Pandas IO test
Pickle has the best performance

In [2]:
import os
import pandas as pd
import sqlite3
from numpy.random import randn
from pandas.io import sql

sz = 1000000
df = pd.DataFrame({'A': randn(sz), 'B': [1] * sz})

def test_sql_write(df):
    if os.path.exists('test.sql'):
        os.remove('test.sql')
    sql_db = sqlite3.connect('test.sql')
    df.to_sql(name='test_table', con=sql_db)
    sql_db.close()

def test_sql_read():
    sql_db = sqlite3.connect('test.sql')
    pd.read_sql_query("select * from test_table", sql_db)
    sql_db.close()

def test_hdf_fixed_write(df):
    df.to_hdf('test_fixed.hdf','test',mode='w')

def test_hdf_fixed_read():
    pd.read_hdf('test_fixed.hdf','test')

def test_hdf_fixed_write_compress(df):
    df.to_hdf('test_fixed_compress.hdf','test',mode='w',complib='blosc')

def test_hdf_fixed_read_compress():
    pd.read_hdf('test_fixed_compress.hdf','test')

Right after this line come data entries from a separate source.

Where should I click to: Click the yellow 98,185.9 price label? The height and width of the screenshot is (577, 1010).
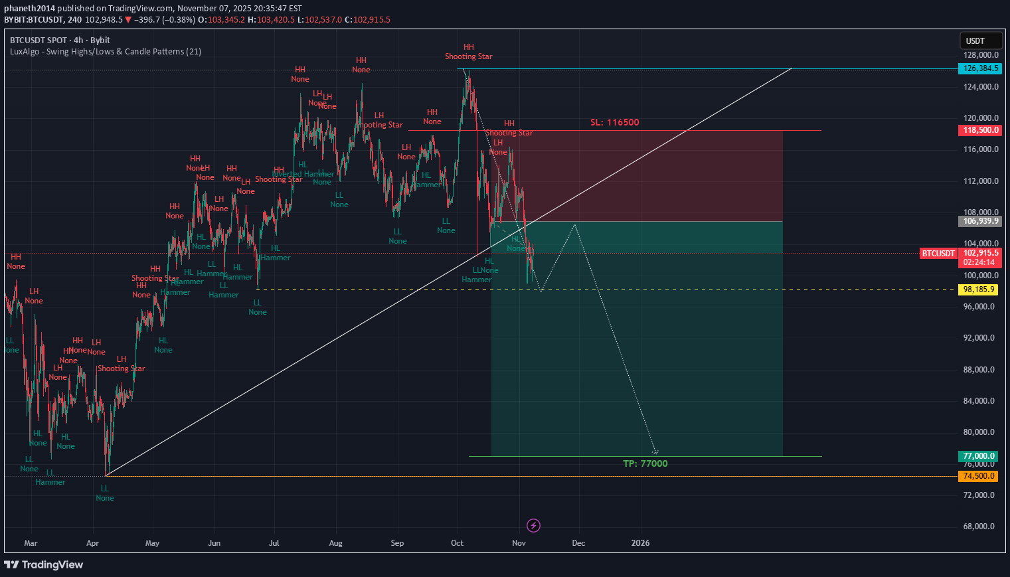click(x=979, y=289)

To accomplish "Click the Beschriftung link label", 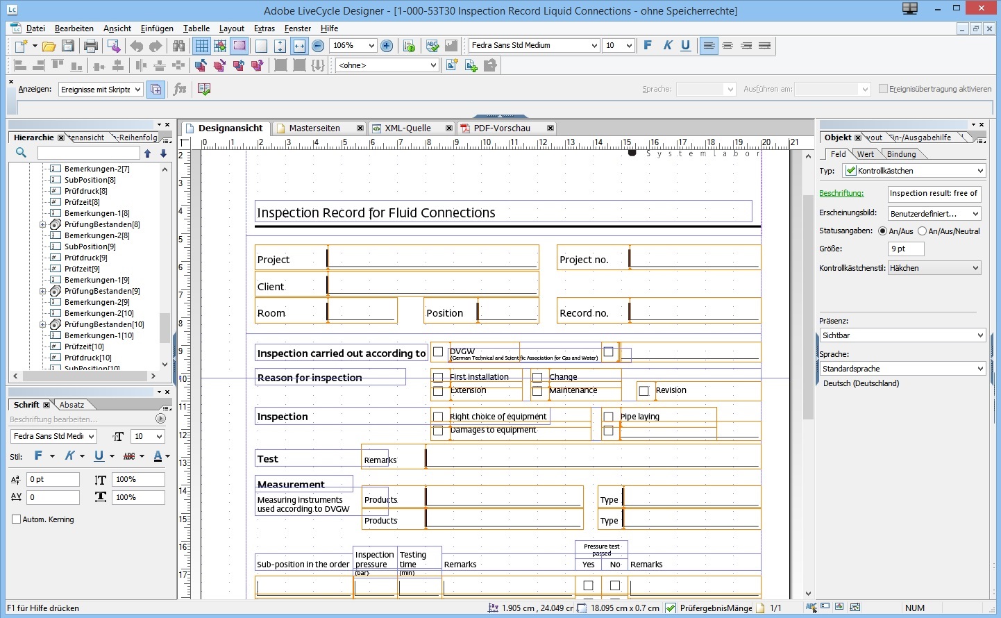I will point(841,193).
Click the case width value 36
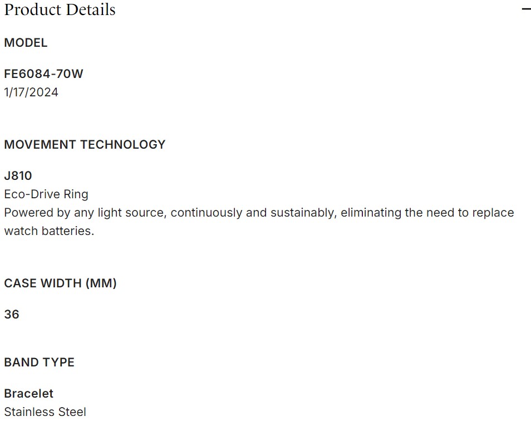The image size is (531, 426). coord(12,315)
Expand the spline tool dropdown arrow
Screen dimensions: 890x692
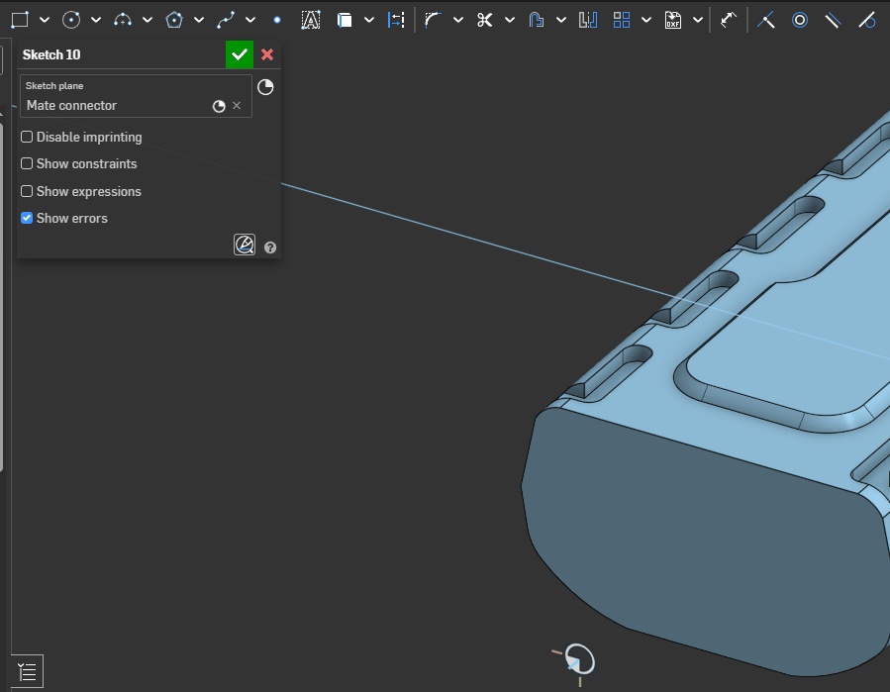(x=250, y=20)
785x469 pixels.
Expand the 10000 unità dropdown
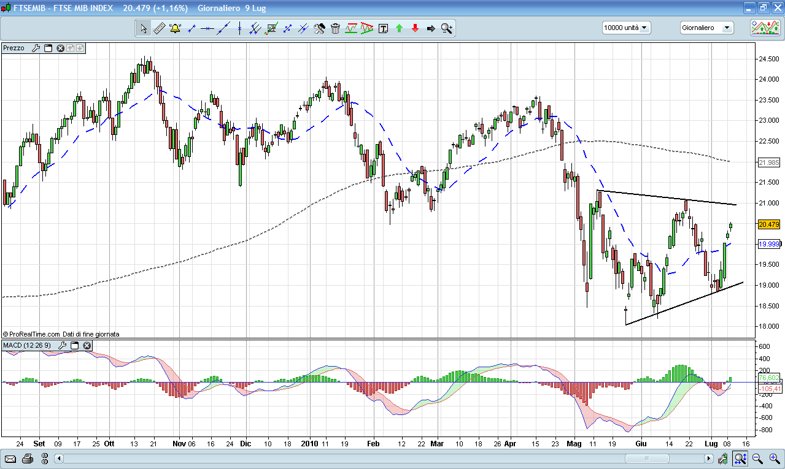click(x=626, y=28)
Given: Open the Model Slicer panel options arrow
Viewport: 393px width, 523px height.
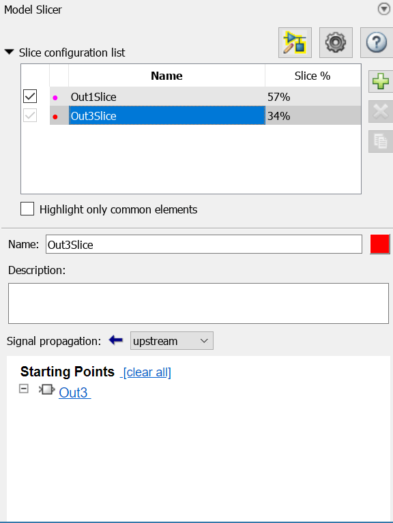Looking at the screenshot, I should tap(384, 9).
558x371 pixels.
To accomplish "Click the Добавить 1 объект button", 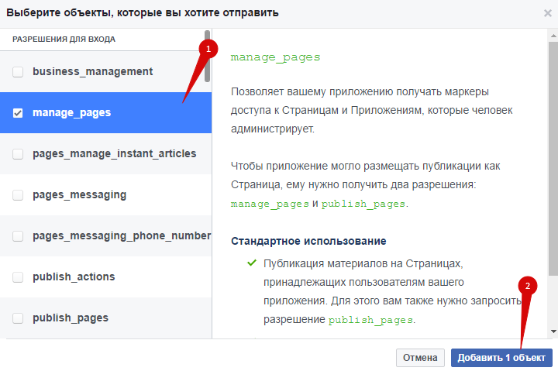I will pyautogui.click(x=501, y=358).
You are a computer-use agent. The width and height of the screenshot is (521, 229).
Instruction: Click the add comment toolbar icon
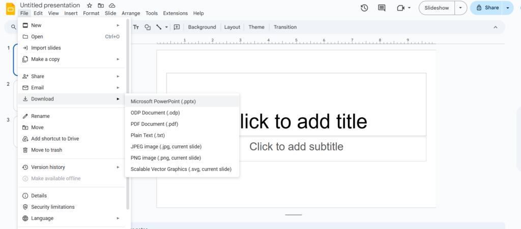tap(177, 27)
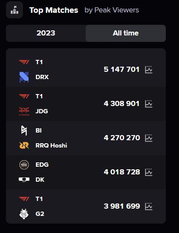This screenshot has height=233, width=179.
Task: Open chart icon for T1 vs G2 match
Action: [149, 206]
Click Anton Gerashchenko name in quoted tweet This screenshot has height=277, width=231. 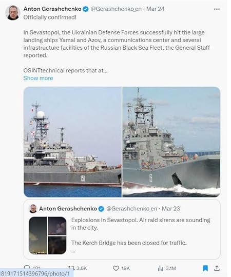point(68,209)
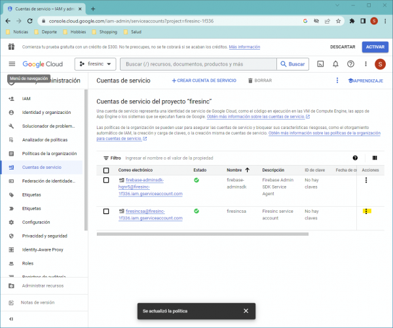Open the help question mark icon
393x328 pixels.
[350, 64]
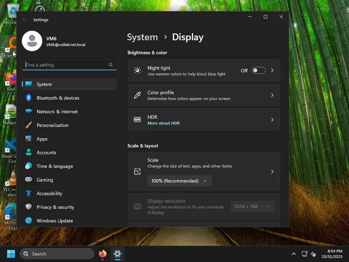This screenshot has height=262, width=349.
Task: Open the Scale options chevron arrow
Action: (272, 172)
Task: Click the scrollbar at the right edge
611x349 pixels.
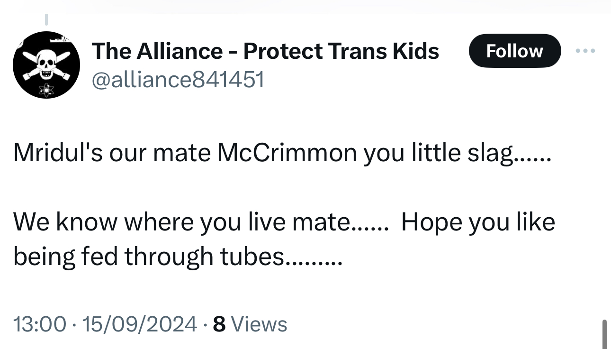Action: [x=604, y=334]
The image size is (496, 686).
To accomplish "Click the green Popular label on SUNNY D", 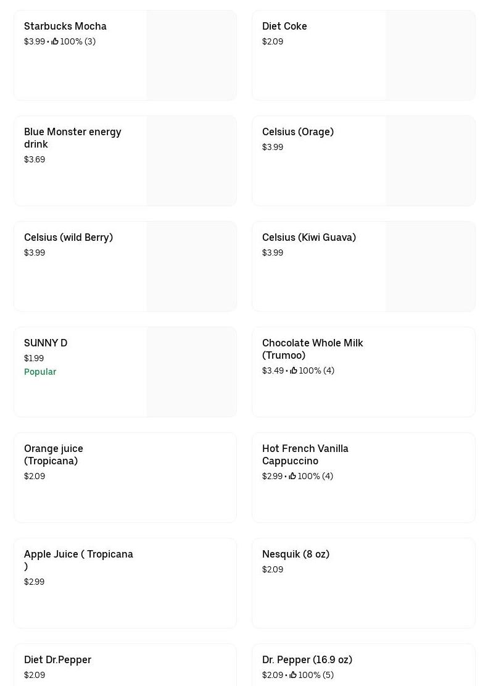I will pos(40,372).
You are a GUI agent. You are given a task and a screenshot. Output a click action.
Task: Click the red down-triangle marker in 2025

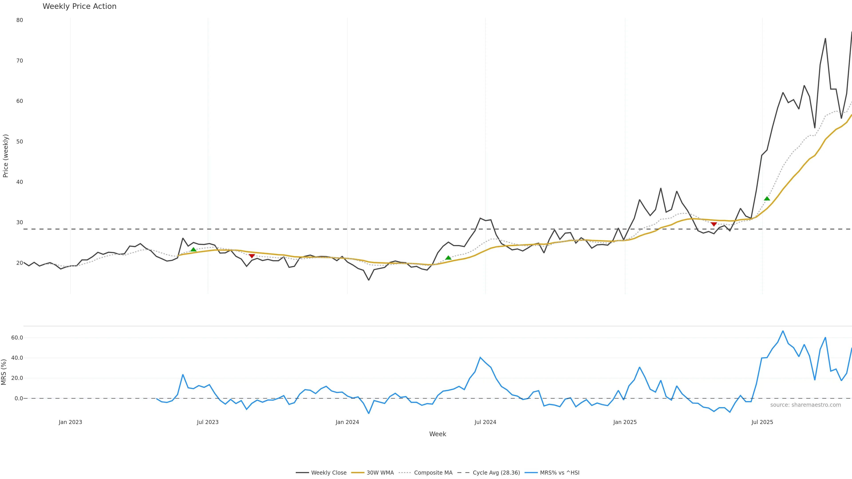pos(714,224)
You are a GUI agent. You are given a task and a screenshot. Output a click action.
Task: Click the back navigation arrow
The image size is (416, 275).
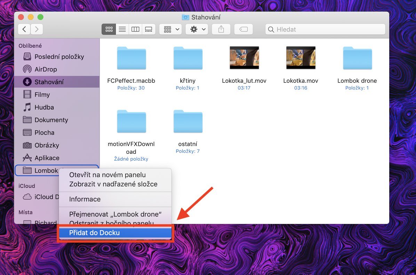pyautogui.click(x=24, y=29)
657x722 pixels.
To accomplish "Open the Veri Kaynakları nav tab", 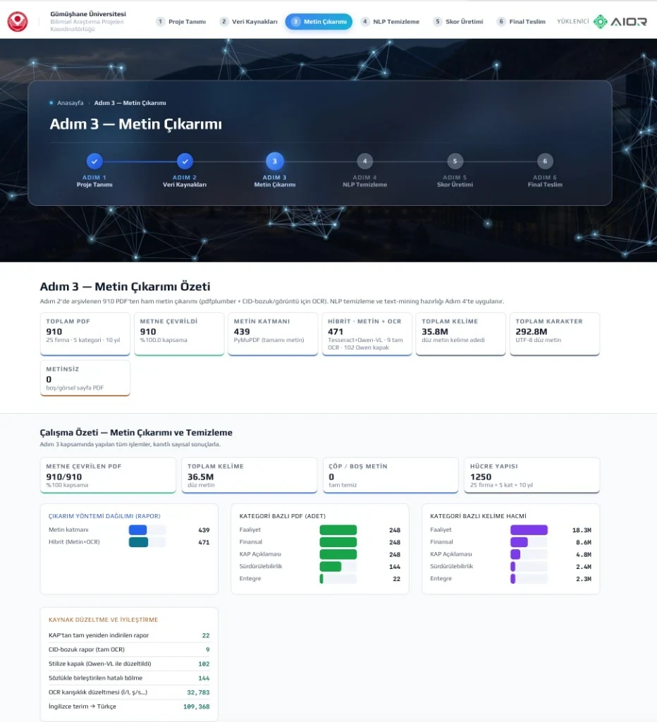I will [x=249, y=22].
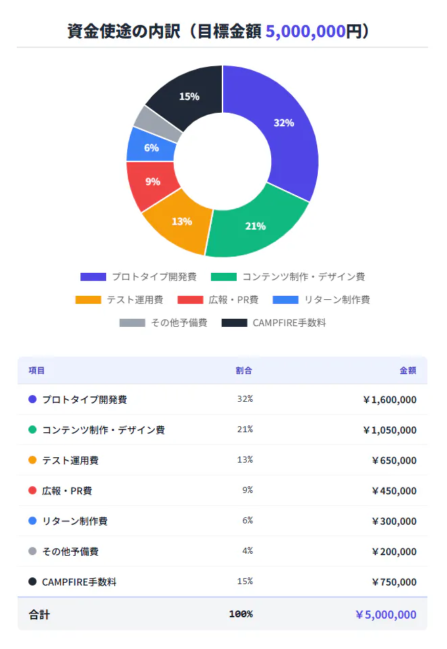Click the orange 13% donut segment

click(x=180, y=220)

def test_hdf_table_write(df):
    df.to_hdf('test_table.hdf','test',mode='w',format='table')

def test_hdf_table_read():
    pd.read_hdf('test_table.hdf','test')

def test_hdf_table_write_compress(df):
    df.to_hdf('test_table_compress.hdf','test',mode='w',complib='blosc',format='table')

def test_hdf_table_read_compress():
    pd.read_hdf('test_table_compress.hdf','test')

def test_csv_write(df):
    df.to_csv('test.csv',mode='w')

def test_csv_read():
    pd.read_csv('test.csv',index_col=0)

def test_feather_write(df):
    df.to_feather('test.feather')

def test_feather_read():
    pd.read_feather('test.feather')

def test_pickle_write(df):
    df.to_pickle('test.pkl')

def test_pickle_read():
    pd.read_pickle('test.pkl')

def test_pickle_write_compress(df):
    df.to_pickle('test.pkl.compress', compression='xz')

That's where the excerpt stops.